What are the two suffixes in belgesinin, and what do they indicate?
belgesinin breaks down as belgesi + -nin.
- belgesi = belge (document) + -si (3rd person singular possessive “its”),
- -nin = genitive case marker “of”.
Together belgesinin means “of the document,” here “of the proposal document.”
How is the locative case formed in üstünde, and why is there a possessive suffix too?
üstünde = üst (top) + -ü (3 sg possessive “its”) + -nde (locative case “on/at”).
Relational nouns like üst generally take a possessive before a case suffix, so üstünde means “on its top,” i.e. “on top of it.”
Could you use üstte instead of üstünde? Is there any nuance?
Yes, üstte is a valid bare form meaning “on top,” but Turkish more often uses the possessive + locative (üstünde) when referring to the top of a specific object. üstte feels more abstract or general.
What does the bir in resmi bir mühür do, and must it always be there?

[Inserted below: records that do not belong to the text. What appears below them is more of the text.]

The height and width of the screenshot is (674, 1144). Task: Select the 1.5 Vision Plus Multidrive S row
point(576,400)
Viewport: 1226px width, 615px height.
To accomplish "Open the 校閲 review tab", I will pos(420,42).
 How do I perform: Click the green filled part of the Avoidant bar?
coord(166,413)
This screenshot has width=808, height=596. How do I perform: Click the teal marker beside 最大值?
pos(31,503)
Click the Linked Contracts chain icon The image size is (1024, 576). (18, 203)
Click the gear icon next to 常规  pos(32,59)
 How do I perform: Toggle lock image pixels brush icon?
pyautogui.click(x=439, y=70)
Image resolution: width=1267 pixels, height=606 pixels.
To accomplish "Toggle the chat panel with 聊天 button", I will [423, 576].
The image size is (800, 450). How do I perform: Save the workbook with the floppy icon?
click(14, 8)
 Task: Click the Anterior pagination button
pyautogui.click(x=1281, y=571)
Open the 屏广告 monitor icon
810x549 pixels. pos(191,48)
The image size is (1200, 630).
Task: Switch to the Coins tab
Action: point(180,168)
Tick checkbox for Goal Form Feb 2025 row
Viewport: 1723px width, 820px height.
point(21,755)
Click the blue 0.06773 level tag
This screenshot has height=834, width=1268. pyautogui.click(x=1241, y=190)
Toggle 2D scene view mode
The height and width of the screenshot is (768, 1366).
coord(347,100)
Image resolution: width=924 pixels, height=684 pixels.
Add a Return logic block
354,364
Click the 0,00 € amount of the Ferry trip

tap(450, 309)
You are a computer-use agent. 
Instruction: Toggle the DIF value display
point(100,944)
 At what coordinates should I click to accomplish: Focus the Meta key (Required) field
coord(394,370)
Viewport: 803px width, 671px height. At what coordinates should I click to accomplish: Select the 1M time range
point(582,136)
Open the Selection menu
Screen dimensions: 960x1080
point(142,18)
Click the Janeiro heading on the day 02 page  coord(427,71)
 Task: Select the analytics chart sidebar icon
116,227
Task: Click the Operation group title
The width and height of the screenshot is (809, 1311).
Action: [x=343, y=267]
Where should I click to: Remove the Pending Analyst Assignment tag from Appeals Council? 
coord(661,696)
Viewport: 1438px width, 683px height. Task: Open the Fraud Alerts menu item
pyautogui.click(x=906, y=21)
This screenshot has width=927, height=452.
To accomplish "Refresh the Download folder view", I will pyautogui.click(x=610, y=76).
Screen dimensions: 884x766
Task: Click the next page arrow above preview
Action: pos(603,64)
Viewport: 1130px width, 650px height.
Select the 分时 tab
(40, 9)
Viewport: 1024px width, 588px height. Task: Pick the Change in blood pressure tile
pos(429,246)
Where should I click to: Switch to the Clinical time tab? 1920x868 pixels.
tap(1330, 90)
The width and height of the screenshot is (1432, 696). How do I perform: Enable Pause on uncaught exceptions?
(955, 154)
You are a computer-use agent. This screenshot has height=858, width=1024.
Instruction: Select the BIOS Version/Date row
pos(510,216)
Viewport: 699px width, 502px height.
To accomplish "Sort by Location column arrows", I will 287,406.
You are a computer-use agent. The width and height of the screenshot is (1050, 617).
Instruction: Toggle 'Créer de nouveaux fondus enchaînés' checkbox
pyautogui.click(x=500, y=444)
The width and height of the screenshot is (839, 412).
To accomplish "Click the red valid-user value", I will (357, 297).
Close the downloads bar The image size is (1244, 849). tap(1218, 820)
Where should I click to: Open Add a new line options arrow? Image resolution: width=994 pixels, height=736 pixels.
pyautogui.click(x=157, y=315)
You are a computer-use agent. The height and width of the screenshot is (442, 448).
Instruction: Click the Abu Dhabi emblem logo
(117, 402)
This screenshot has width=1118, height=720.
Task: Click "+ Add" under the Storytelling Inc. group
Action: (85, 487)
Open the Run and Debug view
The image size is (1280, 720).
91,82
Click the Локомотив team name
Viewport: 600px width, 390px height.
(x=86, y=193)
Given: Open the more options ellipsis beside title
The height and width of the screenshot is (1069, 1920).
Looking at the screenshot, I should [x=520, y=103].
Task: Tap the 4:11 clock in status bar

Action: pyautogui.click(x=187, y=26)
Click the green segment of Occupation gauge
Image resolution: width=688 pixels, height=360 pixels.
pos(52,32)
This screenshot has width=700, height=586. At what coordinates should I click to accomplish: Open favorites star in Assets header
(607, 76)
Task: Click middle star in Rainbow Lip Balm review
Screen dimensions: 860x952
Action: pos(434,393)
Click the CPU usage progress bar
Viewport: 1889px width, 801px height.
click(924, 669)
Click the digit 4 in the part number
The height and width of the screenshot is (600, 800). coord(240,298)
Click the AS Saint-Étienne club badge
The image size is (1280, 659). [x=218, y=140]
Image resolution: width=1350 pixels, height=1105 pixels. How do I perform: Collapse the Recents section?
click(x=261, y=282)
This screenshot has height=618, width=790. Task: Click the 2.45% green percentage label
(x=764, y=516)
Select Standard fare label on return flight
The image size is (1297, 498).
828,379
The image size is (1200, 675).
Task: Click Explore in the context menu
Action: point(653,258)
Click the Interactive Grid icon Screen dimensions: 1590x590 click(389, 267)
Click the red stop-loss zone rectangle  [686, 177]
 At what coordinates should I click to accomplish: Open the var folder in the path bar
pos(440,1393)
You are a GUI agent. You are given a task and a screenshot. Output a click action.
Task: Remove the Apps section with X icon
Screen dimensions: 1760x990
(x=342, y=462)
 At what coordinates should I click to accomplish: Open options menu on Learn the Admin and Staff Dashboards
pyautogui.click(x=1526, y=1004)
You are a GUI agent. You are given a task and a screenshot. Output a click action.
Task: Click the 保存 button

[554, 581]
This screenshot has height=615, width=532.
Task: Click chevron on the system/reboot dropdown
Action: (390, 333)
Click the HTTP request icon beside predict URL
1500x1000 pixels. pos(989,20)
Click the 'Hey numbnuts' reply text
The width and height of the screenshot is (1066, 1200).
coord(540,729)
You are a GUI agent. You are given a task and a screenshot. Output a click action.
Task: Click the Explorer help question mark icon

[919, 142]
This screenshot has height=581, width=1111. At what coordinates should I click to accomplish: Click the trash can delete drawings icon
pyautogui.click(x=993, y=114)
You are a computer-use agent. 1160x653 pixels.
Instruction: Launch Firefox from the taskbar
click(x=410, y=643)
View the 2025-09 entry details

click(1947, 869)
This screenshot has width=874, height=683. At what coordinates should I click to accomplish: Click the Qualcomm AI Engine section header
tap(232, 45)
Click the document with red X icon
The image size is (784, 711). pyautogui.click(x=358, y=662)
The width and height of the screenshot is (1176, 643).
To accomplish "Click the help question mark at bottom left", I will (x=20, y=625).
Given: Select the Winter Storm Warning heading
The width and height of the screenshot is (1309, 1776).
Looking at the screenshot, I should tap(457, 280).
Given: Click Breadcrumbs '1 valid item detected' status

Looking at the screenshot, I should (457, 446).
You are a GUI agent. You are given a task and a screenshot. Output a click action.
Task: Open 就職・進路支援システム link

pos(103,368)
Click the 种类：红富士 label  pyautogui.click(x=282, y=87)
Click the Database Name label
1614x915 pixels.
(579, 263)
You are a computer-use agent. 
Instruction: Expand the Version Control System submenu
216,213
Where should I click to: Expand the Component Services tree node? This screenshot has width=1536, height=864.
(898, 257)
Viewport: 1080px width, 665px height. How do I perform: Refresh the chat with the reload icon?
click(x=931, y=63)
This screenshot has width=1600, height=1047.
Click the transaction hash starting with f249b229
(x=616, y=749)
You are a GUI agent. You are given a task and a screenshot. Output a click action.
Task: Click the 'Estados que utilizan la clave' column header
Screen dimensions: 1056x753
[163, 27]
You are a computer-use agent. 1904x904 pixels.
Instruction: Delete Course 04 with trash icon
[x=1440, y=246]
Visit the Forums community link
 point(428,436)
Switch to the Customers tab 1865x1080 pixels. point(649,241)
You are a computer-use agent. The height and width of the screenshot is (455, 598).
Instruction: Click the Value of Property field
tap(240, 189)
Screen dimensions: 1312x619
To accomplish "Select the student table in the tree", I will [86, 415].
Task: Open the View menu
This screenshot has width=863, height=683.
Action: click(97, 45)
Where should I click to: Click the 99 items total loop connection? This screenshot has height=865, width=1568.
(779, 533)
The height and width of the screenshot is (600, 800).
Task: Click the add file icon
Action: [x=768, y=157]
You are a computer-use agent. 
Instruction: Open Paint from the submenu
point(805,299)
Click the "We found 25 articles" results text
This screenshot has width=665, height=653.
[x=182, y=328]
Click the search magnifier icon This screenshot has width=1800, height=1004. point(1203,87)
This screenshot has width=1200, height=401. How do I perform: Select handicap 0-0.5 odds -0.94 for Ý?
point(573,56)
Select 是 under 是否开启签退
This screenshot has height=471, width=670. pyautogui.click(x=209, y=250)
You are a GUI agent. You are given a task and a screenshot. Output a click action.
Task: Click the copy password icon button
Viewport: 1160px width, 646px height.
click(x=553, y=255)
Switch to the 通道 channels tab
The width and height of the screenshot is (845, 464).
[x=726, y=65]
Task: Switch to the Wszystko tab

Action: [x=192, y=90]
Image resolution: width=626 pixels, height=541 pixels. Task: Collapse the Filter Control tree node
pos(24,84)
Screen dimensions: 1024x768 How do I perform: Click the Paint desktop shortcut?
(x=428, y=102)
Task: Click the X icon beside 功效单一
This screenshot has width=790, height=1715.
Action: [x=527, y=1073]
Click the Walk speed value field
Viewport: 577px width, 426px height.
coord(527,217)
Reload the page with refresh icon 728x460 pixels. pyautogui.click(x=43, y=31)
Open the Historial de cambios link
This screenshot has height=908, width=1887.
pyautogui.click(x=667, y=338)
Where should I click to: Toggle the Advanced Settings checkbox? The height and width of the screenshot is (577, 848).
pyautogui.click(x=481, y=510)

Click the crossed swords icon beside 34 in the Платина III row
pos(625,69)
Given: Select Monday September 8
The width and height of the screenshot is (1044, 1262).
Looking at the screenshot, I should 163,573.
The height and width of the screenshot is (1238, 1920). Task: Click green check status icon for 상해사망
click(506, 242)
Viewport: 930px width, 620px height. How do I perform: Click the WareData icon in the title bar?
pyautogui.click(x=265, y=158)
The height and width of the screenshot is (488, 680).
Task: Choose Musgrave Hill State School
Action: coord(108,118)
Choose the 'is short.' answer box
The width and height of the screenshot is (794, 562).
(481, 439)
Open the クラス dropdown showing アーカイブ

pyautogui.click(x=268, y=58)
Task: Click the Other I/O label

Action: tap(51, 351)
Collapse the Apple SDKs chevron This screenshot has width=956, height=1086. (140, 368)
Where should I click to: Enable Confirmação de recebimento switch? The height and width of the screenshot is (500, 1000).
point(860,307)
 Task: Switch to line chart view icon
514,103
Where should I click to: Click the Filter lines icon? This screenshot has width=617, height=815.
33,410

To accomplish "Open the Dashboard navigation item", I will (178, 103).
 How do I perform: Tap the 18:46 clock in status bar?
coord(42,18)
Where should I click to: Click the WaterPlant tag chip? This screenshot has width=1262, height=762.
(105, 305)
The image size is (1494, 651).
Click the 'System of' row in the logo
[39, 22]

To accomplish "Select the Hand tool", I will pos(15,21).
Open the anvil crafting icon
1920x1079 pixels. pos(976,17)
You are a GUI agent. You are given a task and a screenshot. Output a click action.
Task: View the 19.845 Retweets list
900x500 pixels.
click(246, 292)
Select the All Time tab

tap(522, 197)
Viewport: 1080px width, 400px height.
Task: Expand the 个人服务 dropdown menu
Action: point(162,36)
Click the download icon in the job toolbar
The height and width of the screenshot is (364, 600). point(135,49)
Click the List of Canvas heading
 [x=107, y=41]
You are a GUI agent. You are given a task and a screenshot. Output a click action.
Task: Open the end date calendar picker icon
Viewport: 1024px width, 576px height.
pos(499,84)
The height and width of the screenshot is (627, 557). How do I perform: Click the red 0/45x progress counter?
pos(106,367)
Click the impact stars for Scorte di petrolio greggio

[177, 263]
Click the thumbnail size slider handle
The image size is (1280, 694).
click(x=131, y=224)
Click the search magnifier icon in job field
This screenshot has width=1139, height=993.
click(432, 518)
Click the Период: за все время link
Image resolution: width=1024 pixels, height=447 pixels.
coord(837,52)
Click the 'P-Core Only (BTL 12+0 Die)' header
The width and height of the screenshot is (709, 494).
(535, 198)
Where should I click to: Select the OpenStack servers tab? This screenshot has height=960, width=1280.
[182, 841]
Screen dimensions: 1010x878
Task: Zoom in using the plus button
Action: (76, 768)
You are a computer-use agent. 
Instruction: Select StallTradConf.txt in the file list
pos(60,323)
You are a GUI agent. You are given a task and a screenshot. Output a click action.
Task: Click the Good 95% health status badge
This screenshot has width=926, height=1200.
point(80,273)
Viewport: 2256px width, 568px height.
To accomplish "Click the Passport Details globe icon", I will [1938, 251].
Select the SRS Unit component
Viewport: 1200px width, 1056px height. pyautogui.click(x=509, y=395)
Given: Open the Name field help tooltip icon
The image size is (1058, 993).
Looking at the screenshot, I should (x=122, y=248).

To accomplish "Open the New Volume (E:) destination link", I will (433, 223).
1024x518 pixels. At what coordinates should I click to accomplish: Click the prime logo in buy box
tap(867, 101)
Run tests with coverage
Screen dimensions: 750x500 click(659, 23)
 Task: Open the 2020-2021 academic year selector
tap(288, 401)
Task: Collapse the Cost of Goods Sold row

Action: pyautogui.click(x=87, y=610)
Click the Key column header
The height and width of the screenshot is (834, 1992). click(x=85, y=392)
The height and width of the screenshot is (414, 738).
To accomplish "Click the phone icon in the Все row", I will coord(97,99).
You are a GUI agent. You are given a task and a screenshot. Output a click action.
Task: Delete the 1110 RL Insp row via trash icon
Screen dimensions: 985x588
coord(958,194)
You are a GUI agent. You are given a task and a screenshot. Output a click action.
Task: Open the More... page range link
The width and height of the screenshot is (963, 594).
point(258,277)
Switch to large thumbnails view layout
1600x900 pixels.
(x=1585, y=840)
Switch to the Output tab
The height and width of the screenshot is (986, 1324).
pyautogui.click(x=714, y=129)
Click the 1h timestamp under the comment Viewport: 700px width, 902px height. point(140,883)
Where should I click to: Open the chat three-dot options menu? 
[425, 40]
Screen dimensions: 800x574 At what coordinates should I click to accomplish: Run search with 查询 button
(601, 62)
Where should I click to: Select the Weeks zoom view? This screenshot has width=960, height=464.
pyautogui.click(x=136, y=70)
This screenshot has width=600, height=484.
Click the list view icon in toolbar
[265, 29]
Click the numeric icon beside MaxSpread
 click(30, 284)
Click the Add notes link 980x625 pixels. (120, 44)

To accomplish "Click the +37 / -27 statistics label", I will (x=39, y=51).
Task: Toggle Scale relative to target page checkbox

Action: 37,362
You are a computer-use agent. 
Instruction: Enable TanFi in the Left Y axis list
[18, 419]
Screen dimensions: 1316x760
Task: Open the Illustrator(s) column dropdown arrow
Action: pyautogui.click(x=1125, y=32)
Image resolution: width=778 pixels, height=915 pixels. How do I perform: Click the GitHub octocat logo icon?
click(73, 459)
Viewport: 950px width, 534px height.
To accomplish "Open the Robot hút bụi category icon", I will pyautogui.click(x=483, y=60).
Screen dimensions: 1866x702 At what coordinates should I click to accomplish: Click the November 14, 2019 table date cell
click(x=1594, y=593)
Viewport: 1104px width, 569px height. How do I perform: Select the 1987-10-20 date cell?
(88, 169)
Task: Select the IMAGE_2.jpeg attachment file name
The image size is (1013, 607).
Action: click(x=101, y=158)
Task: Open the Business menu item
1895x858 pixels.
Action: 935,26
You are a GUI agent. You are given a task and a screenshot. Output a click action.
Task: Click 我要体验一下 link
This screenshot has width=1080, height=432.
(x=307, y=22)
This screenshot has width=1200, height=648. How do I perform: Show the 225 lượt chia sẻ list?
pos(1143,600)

bir is the indefinite article “a/an.” It marks that you’re introducing one unspecified object. You can sometimes drop it (“resmi mühür vardı”), but adding bir makes it clear you’re talking about one single seal.
Why is resmi placed before bir mühür?
In Turkish, adjectives always precede the noun, and the indefinite article bir comes immediately before the noun. So the order is [adjective] + bir + [noun] → resmi bir mühür.
Why doesn’t mühür take an accusative suffix even though it follows the verb?
In var-constructions (“there is/was”), indefinite nouns stay in the nominative case (no accusative). Only definite direct objects get the accusative suffix. Here resmi bir mühür is indefinite, so it remains bare.
What does vardı mean here, and why not use oldu or bulundu?
var expresses existence (“there is/was”). vardı is its past tense (“there was”).
- oldu means “became” or “was” in the sense of identity or change,
- bulundu means “was found” or “was located.”
To simply state that something existed, you use vardı.
How would you translate Teklif belgesinin üstünde resmi bir mühür vardı both literally and idiomatically?
Literally: “On the proposal document’s top, there was an official seal.”
Idiomatic English: “There was an official seal on the proposal document.”
If the seal had been under the document instead of on top, how would the sentence change?
You’d swap the relational noun üst for alt and get:
Teklif belgesinin altında resmi bir mühür vardı.